The World Bank said on Thursday that it has not revised downwards its economic growth forecast for Armenia following this month’s flare-up of violence in the Nagorno-Karabakh conflict zone.
Laura Bailey, the head of the bank’s office in Yerevan, said it continues to expect that the Armenian economy will grow by 2 percent this year.
According to official statistics, the Armenian economy grew by around 3 percent last year despite a drop in domestic consumption resulting from falling remittances from Armenian migrant workers in Russia.
Government data indicates that Gross Domestic Product increased more rapidly in the first quarter of this year on the back of strong performances of the manufacturing and non-trade services sectors. The National Statistical Service (NSS) also recorded a 26 percent surge in first-quarter Armenian exports.
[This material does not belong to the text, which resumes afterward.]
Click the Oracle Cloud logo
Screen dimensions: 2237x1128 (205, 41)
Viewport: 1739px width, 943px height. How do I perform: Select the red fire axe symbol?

The reported faster growth came was followed by the April 2 outbreak of worst fighting between Armenian and Azerbaijani forces in Nagorno-Karabakh since 1994. Despite being largely stopped on April 5, the hostilities increased the risk of a full-blown Armenian-Azerbaijani war.
Bailey said that long periods of armed conflict usually undermine economic activity by scaring away foreign investors from countries affected by it. “We are not seeing any of those kinds of impact [on Armenia] yet,” she told a news conference.